- **Selection**:

• • • • •

These images were featured in our March 2013 feature "Saturnalia." Read the whole thing here.

Orange-hazed Titan looms in front of Saturn, with the planet’s rings seen nearly edge-on as a thin line. The image, taken in May 2012, contains a surprise: Compared with Cassini’s first views of Saturn in 2004, the planet's southern hemisphere is taking on a bluish tint, and the northern hemisphere is losing its bluish tint. 

Porco realized she was witnessing the subtle change of seasons on Saturn, where each full cycle lasts 29.4 years. Ultraviolet radiation from the sun kicks up haze in the atmosphere. In the winter, when the sun is at a shallow angle, the haze subsides; as a result, the atmosphere clears up and the blue color appears. An observer floating in Saturn’s winter clouds would look up and see, incredibly, an arc of rings hanging over an Earthlike blue sky.

Photo Credits: NASA/JPL/Space Science Institute

Titan looms behind Saturn’s brilliant rings and the small, battered moon Epimetheus. Saturn’s largest moon by far, Titan has mystified astronomers for more than 300 years. When the Voyager 1 probe flew by in 1980, scientists were disappointed to see nothing but a featureless orb cloaked in opaque smog. Scientists would have to wait until the Cassini mission to learn what lay beneath Titan’s thick atmosphere. “It’s been like a Jules Verne adventure come true,” Porco says. “It’s another milestone in coming to understand our cosmic neighborhood.”

Photo Credits: NASA/JPL/Space Science Institute

Using radar, infrared, and visual imaging, Cassini has revealed a string of ethane and methane lakes on Titan, making it the only other known world with bodies of liquid on its surface. The image here was created by Cassini's radar, then false-colored to highlight rough plains (tan) and smooth lakes (blue), which seem to be filled by seasonal hydrocarbon precipitation.

Photo Credits: NASA/JPL/Space Science Institute

A storm began crawling across Saturn’s northern hemisphere in late 2010 and grew to gigantic proportions, encircling the planet before it dissipated two-thirds of a year later. This sequence of images showing the storm’s development “illustrates the value of being in orbit around a planet,” Porco says. The storm strangely resembled equivalents on Earth: It probably dumped rainfall of liquid water, Porco says, and Cassini’s cameras picked up flashes of lightning.

• • • • •

- **Given instruction 1**: In the Saturn images feature, how long does each full cycle of seasons on Saturn last?

- **Item position entries**:
• • • • •

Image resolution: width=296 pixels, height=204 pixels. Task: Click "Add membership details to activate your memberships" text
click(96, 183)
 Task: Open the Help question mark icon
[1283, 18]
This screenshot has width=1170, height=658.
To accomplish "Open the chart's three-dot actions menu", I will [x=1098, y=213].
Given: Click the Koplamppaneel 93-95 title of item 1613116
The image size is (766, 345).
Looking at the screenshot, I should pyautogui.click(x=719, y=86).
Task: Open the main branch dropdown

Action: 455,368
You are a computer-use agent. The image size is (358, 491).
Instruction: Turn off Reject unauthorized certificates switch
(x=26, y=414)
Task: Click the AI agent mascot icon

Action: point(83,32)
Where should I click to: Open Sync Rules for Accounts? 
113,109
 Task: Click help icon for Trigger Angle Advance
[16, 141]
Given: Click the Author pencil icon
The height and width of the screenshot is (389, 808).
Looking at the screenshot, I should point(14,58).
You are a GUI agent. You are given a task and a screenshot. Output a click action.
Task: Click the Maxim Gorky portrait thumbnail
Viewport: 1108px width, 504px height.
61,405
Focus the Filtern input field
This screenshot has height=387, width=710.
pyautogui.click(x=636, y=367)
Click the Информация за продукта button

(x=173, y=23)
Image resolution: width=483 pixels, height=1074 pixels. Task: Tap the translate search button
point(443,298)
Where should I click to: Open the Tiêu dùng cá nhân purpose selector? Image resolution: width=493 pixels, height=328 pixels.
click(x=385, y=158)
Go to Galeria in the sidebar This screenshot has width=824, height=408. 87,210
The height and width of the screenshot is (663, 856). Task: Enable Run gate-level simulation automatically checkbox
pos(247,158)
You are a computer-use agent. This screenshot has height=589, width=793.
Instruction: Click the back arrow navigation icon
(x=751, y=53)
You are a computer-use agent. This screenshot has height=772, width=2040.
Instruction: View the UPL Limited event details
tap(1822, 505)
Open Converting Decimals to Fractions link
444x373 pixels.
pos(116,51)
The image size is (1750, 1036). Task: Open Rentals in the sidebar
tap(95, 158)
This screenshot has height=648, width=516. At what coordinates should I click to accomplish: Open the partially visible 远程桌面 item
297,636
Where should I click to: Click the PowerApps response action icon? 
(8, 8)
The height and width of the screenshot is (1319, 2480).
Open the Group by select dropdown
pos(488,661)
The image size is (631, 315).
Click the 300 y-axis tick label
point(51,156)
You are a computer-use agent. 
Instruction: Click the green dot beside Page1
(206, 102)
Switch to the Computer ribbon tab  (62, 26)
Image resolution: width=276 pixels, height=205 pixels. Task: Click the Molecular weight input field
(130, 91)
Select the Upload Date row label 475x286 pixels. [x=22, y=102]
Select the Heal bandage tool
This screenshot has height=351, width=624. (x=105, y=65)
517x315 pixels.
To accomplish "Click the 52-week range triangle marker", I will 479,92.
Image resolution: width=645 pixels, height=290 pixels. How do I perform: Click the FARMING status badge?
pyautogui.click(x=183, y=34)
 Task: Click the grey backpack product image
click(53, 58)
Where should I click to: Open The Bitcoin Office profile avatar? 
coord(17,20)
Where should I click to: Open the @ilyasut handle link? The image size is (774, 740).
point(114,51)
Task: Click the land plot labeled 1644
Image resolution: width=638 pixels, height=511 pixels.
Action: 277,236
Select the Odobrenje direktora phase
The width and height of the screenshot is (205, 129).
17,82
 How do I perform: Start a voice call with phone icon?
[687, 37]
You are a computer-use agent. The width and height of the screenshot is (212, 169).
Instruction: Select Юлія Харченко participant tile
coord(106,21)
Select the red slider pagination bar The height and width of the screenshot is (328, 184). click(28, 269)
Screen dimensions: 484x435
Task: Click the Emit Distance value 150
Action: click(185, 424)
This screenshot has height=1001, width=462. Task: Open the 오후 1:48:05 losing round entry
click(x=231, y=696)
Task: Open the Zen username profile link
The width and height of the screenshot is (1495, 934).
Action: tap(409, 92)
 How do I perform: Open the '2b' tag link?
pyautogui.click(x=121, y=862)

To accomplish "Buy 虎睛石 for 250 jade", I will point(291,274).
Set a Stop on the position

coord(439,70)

• • • • •

- **Given instruction 2**: Reproduce the item position entries verbatim, starting at the line containing "Where should I click to: Open the @ilyasut" and running to the final line of the entries, with both ends included.

- **Expected answer 1**: 29.4 years.

- **Expected answer 2**:
Where should I click to: Open the @ilyasut handle link? The image size is (774, 740).
point(114,51)
Task: Click the land plot labeled 1644
Image resolution: width=638 pixels, height=511 pixels.
Action: 277,236
Select the Odobrenje direktora phase
The width and height of the screenshot is (205, 129).
17,82
 How do I perform: Start a voice call with phone icon?
[687, 37]
You are a computer-use agent. The width and height of the screenshot is (212, 169).
Instruction: Select Юлія Харченко participant tile
coord(106,21)
Select the red slider pagination bar The height and width of the screenshot is (328, 184). click(28, 269)
Screen dimensions: 484x435
Task: Click the Emit Distance value 150
Action: click(185, 424)
This screenshot has height=1001, width=462. Task: Open the 오후 1:48:05 losing round entry
click(x=231, y=696)
Task: Open the Zen username profile link
The width and height of the screenshot is (1495, 934).
Action: tap(409, 92)
 How do I perform: Open the '2b' tag link?
pyautogui.click(x=121, y=862)

To accomplish "Buy 虎睛石 for 250 jade", I will point(291,274).
Set a Stop on the position

coord(439,70)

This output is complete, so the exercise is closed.